TASKS TO PERFORM:
1 > Using the question about a choppy iPhone animation, answer yes or no for each statement and quote the words that decide it: (a) the settings view slides in from the top of the screen; (b) the animation duration is set to 0.5; (c) the background PNG is transparent over its entire area.
2 > Return the passage of the question about a choppy iPhone animation that begins at the words "Unfortunately, the animation" and stops after the words "of other PNGs.", copied word for word.

TEXT PASSAGE:
Question

I am developing my first iPhone application, and I have made it past the "machinery" and now I am wrapping up fit & finish details.

I have a view that slides in from the bottom of the screen for my settings pane. The view itself has an opacity of 0, and has a UIImageView view inside of it with a PNG creating the actual background for the view, behind the controls. I am using the built in animation calls for UIView, as in;

[self.view addSubview:settingsViewController.view];

[UIView beginAnimations:nil context:nil];
[UIView setAnimationDuration:0.5];
[UIView setAnimationCurve:UIViewAnimationCurveEaseOut];

frame.origin.y = 200.0;
settingsViewController.view.frame = frame;

[UIView commitAnimations];

Unfortunately, the animation on the device is choppy. The PNG I am using as my background is transparent only in the uppermost 30 pixels across it's width. If I use a PNG with no transparency, the animation is smooth.

The application itself is highly graphical, so the view is animating out over top of a screen full of other PNGs.

DATA:
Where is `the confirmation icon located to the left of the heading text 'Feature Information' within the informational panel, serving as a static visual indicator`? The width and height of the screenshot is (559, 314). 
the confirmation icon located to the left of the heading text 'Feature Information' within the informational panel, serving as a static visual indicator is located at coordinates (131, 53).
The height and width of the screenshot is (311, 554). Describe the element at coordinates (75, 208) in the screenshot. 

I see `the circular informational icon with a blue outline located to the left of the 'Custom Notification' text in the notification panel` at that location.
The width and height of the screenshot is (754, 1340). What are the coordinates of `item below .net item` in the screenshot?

ANSWERS FOR THE TASKS:
1 >
(a) No: "slides in from the bottom of the screen"
(b) Yes: "[UIView setAnimationDuration:0.5];"
(c) No: "transparent only in the uppermost 30 pixels across it's width"

2 >
Unfortunately, the animation on the device is choppy. The PNG I am using as my background is transparent only in the uppermost 30 pixels across it's width. If I use a PNG with no transparency, the animation is smooth.

The application itself is highly graphical, so the view is animating out over top of a screen full of other PNGs.